**Instruction:** Please swap "subtitle" for "heading" throughout the listing below, changing nothing else. Reproduce the listing without its pictures.

**Information provided:**
##########
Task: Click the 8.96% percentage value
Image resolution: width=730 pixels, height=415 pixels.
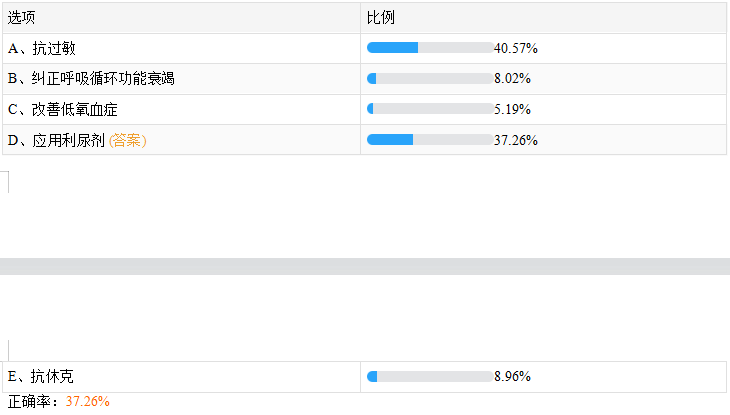Action: pyautogui.click(x=512, y=377)
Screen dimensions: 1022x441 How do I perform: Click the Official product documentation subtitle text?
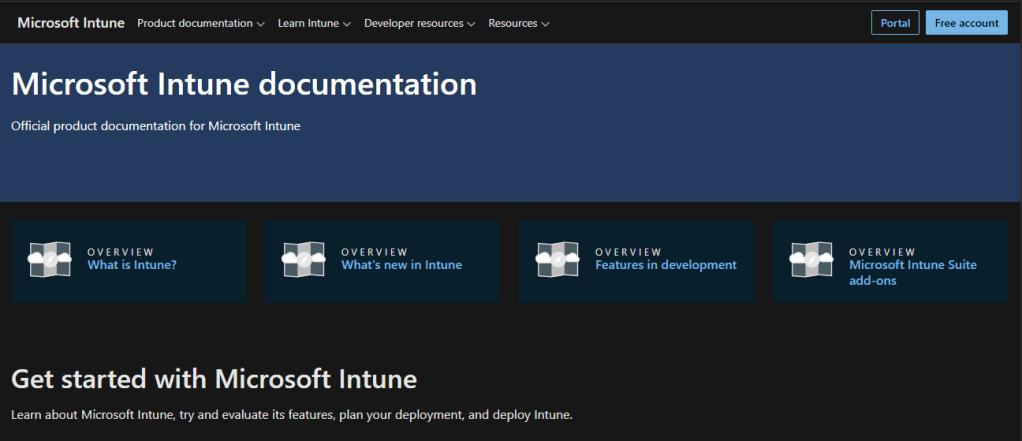pyautogui.click(x=155, y=126)
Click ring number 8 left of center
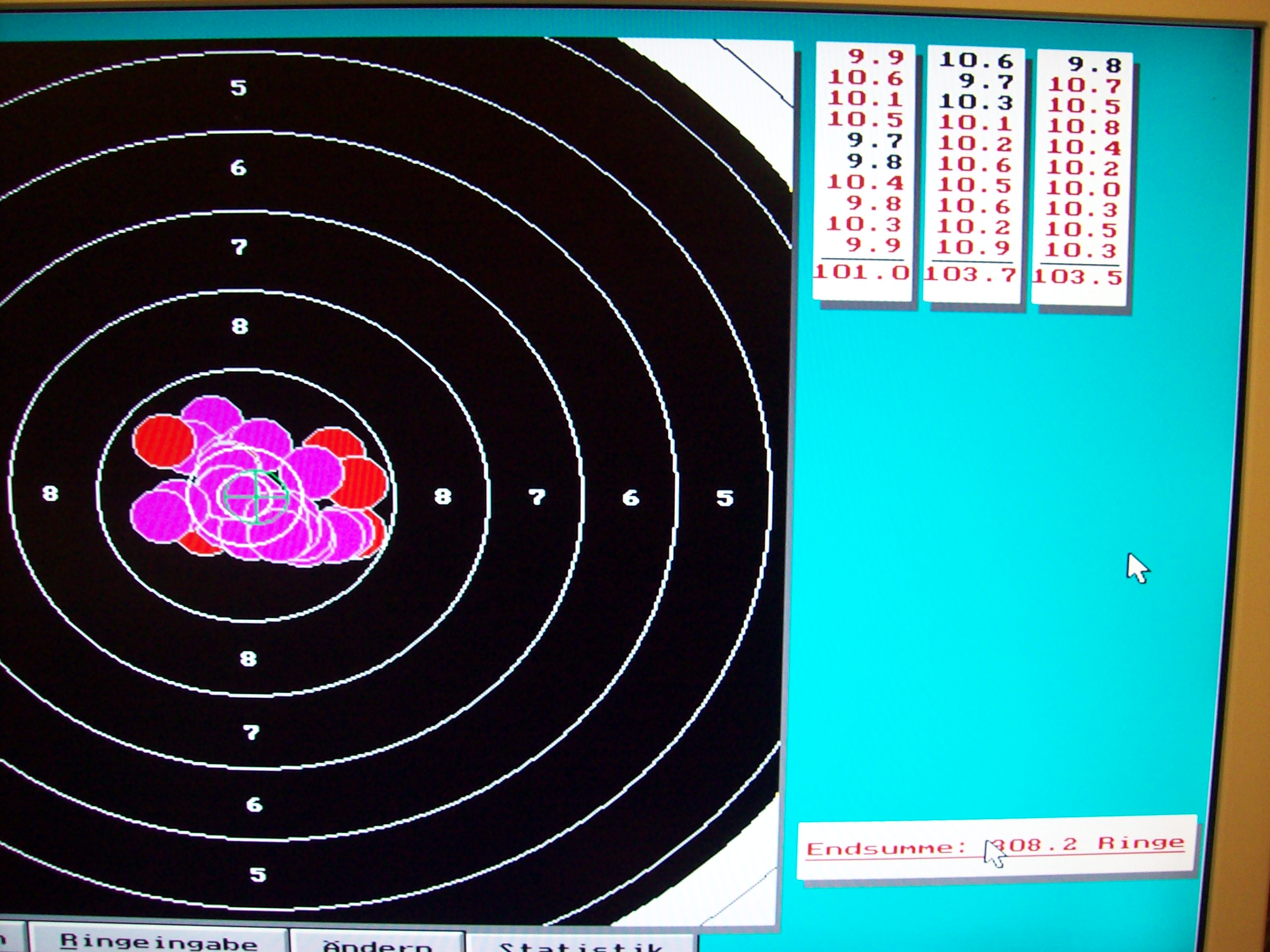1270x952 pixels. tap(51, 493)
##########
**Task solution:**
Task: Click the 8.96% percentage value
Image resolution: width=730 pixels, height=415 pixels.
Action: pyautogui.click(x=512, y=377)
Screen dimensions: 1022x441 How do I perform: Click the Official product documentation heading text?
pyautogui.click(x=155, y=126)
Click ring number 8 left of center
1270x952 pixels. tap(51, 493)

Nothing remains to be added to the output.